CHP Genel Başkanı Kemal Kılıçdaroğlu, "Halkın iktidarında ilk bir hafta içinde Süleyman Şah Türbesi ve bayrağımız oraya gidecek, bedeli ne olursa olsun" açıklamasını yaptı.
CHP Genel Başkanı Kemal Kılıçdaroğlu, TBMM’de son tezkereye neden “Hayır” oyu verdiklerini açıklarken “’Evet’ dedik de ne yaptılar? Beklentilerimizi karşıladılar mı? 33 askerimiz şehit edildiğinde hesabını sormak yerine gittiler, başka bir ülkenin egemen güçlerinin kapısında dakikalarca beklediler” diye konuştu. Tezkerede yabancı askerlerin Türkiye topraklarında yer almasına karşı çıktıklarına dikkat çeken Kılıçdaroğlu, iktidara geldikleri ilk hafta içerisinde İstanbul Sözleşmesi’ne tekrar girileceğini, 138 bin öğretmenin atamasının yapılacağını söyledi.
CHP Lideri Kemal Kılıçdaroğlu, Nazım Hikmet Kültür Merkezi’nde düzenlenen CHP Gençlik Kolları 16. Olağan Kurultayı’na katıldı. Kılıçdaroğlu, “Motorları mavilikleri süreceğiz” diyerek başladığı konuşmasında gençlere hitaben şunları söyledi:
Motorları maviliklere nasıl süreceğiz onu anlatacağım. Nasıl iktidara beraber yürüyeceğiz, beraber çalışacağız. Anca beraber kanca beraber. Her birimizin ülkenin gidişinden kaygımız var doğrudur. Her birimizin sorumluluğu var, bu da doğrudur. Bu sorumluluğun gereğini yerine getirmek CHP’li genç için özel bir alan. CHP’li genç olarak toplumun her kesimine nüfus etmek zorundayız. O kesimle sıcak ve samimi ilişki kurmak zorundayız. O nedenle beni dikkatle dinlemenizi isterim.

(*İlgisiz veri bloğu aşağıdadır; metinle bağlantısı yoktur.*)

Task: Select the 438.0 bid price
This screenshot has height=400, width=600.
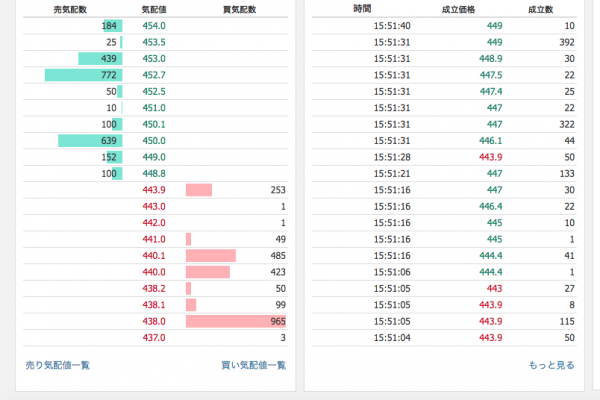Action: coord(154,321)
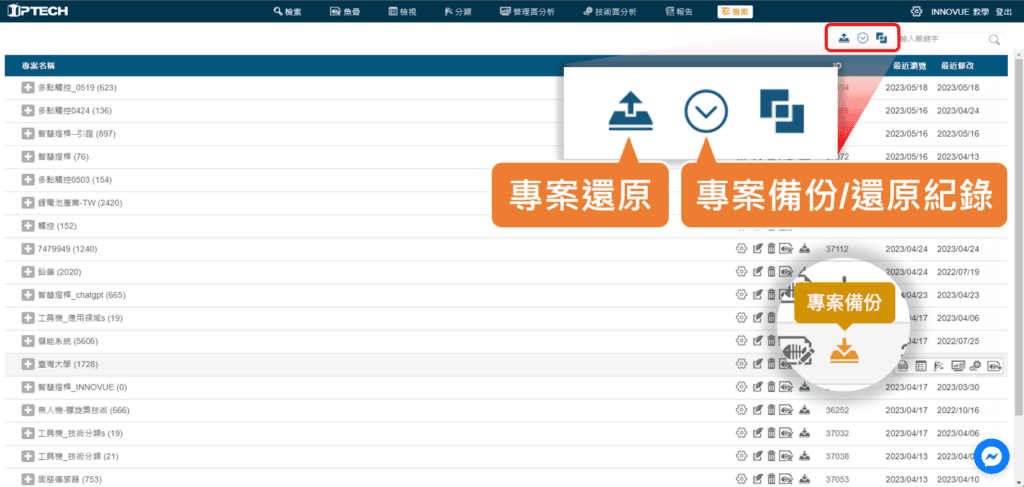The image size is (1024, 487).
Task: Click the top-right settings gear icon
Action: point(916,11)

Eğer bir konuyu anlatıyorsak, toplumun herhangi bir kesiminin sorununu dinlemek istiyorsak, ilk yapacağımız iş sorunla karşılaşan kişileri dinlemektir. Sorunu yaşayandan bizzat sorunu dinlemektir. O nedenle bizim siyaset anlayışımız eskisi gibi değil. Sosyal kimlikler üzerinden toplumun her kesimine nüfus etmeye çalışıyorum. Ne demek sosyal kimlik? Muhtarlar, apartman görevlileri, emekliler, ev kadınları, gençler bir sosyal kimliktir, alt katmana inince işsiz, üniversiteli gençler sosyal kimliktir. Toplumun her kesiminin sorunları var ama her bir sosyal kimliğin kendine özgü sorunları var. Her bir sosyal kimliğin sorularına indiğinizde o sosyal kimliğin bütün bileşenleri sizi dikkatle dinlerler. Bakalım bizim için ne diyor diye.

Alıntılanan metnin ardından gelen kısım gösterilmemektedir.